DOCUMENT SEGMENT:
* begin *

I had left from my hometown in Calcutta for Bodhgaya and
Dashrath Manjhi Road hoping it to be a soul-satisfying 2 day trip. I arrived at
Gaya at 6:00 in the morning. After bargaining with different rickshaw walas for
30 mins where they’d try to squeeze in more money after you got in, I finally found one that seemed to be reliable
and headed off first to Dashrath Manjhi Road.
As you approach the historic site, you can feel the echoes
of chisel and hammer hitting rock as one man labored to cut a way out of a
freaking mountain! It’s as if you can hear his screams of agony, pain, and
triumph as he kept hitting hammer after hammer to carve out the mountain. It
appears as if the locals have taken it upon themselves to keep alive the
legacy. En route you can see many half-cut mountains. You quickly understand
that this is because a lot of stone mining is being done in the vicinity. This
one time you do not feel bad for the scars being inflicted upon Mother Nature.
After all, Gehlaur has little use and no respect for mountains. And it’s a
spectacle to see man overcoming mountains. Very fittingly in the heart of Bihar
which is supposed to be nourished by the streams of Ganga. This is no place for
mountains. And so the legacy lives on. A gate and a huge poster adorn the
starting of the 110m road. 110m. Sounds almost insignificant in front of modern
day technology. Yet in the absence of this road Gehlaur was a slave to the
mountain. The road is not flat. It goes uphill to where the highest point of
the cross section of the mountain would have been, and then comes down again
towards Gehlaur. However, I could not see any signs of civilization for as far
as I could see at the other end. I guess Gehlaur was not right next to the
mountain itself but a little far away. Wikipedia tells me that the road
reduced the distance between Gehlaur and the nearest town with a doctor from 55
km to 15 km. Only 110m did that! the question in the movie comes to me. When
faced with a difficult task, you can ask yourself, ‘is this more difficult than cutting down a mountain?’
Once you see it for yourself, the movie stops being fiction
and becomes real. And I guess that’s all it’s about. So I walked along the road
for a bit till I heard a hissing noise. Again taking cue from the movie, I imagined
a snake. And that was my cue to get out of there. So I made way to Bodhgaya.

* end *

MATERIAL PROVIDED:

* begin *

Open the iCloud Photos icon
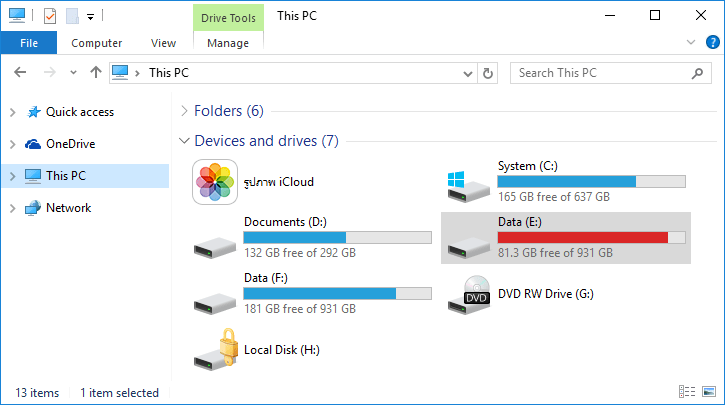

* end *

Print everything in the Dashrath Manjhi Road travel account from "I had left from" down to "Dashrath Manjhi Road.", word for word.

ANSWER TO THE EXERCISE:
I had left from my hometown in Calcutta for Bodhgaya and
Dashrath Manjhi Road hoping it to be a soul-satisfying 2 day trip. I arrived at
Gaya at 6:00 in the morning. After bargaining with different rickshaw walas for
30 mins where they’d try to squeeze in more money after you got in, I finally found one that seemed to be reliable
and headed off first to Dashrath Manjhi Road.